After flooding with water, the site began to attract red-billed gulls as well as the more endangered black-billed gull. Seagulls are protected under the Wildlife Act, and it is illegal to disturb their nesting behaviour. For this reason, once they became established at the site, they proved difficult to remove. The owners attempted to put up nets and pump out the water to discourage the birds. The birds typically nest between October and February, so during this time little could be done to remove them.

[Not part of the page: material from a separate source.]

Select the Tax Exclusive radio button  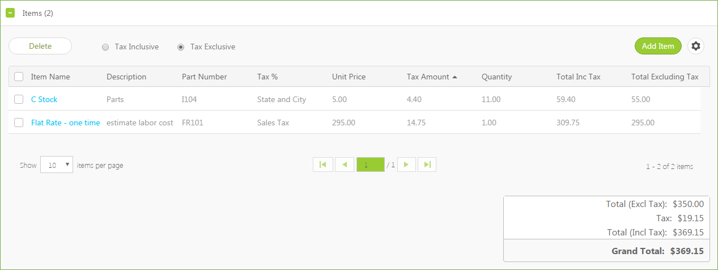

The site was not ideal for the nesting gulls, as Department of Conservation (DOC) staff had identified issues with newly hatched chicks drowning in the polluted water and sludge at the bottom of the pit. The water became polluted with droppings and chick carcasses. In the wild, the gulls nest on stoney islands and banks in the braided rivers of the Canterbury Plains. As part of efforts to relocate them, Christchurch City Council landscaped parts of the Residential Red Zone in Bexley to create more inviting habitats for them to move to.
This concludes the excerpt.